TASK PROMPT ::
Every line of the entries below that carries the string "What" should be copied.

EXERCISE INPUTS ::
--- --- ---

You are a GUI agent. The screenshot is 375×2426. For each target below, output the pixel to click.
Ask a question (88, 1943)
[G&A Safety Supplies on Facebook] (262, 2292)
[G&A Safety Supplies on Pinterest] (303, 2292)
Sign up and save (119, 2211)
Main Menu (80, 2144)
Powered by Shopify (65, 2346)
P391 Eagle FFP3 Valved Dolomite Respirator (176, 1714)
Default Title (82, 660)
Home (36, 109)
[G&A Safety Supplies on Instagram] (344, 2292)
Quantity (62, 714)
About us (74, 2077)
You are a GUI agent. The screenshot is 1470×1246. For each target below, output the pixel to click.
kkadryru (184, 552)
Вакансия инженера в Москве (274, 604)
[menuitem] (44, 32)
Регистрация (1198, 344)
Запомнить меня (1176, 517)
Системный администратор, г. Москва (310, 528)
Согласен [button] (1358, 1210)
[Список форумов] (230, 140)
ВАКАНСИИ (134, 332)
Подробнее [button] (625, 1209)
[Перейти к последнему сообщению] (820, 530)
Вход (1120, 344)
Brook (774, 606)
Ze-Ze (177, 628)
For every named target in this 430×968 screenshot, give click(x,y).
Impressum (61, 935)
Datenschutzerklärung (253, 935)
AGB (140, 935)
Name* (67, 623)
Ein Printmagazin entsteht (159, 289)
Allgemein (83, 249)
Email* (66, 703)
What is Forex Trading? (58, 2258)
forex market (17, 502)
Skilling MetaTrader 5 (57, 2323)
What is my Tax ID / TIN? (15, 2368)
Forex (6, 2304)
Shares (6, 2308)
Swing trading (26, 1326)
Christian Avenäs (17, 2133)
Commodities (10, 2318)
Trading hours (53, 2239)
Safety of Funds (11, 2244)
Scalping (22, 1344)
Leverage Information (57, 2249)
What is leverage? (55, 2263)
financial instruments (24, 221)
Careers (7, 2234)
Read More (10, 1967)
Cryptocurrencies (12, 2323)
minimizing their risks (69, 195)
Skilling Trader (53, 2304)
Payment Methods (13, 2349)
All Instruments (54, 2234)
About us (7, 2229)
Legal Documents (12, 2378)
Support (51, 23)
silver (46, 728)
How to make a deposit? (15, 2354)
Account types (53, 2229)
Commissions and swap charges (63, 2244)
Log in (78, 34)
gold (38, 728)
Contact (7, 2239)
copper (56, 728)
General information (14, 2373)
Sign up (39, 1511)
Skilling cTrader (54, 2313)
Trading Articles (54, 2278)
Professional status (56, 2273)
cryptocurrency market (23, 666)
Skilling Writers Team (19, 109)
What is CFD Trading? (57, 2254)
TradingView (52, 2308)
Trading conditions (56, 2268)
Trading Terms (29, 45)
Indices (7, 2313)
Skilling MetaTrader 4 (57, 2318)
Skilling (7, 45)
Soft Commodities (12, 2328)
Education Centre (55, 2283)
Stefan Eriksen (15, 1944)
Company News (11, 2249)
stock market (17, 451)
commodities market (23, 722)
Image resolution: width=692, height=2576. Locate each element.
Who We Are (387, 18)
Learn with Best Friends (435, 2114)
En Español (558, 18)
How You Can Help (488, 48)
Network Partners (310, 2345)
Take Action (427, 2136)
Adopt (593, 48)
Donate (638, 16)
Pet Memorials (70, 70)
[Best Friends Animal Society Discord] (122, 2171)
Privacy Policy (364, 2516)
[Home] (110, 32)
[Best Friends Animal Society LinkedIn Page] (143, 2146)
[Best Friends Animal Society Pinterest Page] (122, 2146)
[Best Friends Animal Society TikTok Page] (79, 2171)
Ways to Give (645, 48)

--- --- ---

RESPONSE TO THE EXERCISE ::
What is Forex Trading? (58, 2258)
What is my Tax ID / TIN? (15, 2368)
What is leverage? (55, 2263)
What is CFD Trading? (57, 2254)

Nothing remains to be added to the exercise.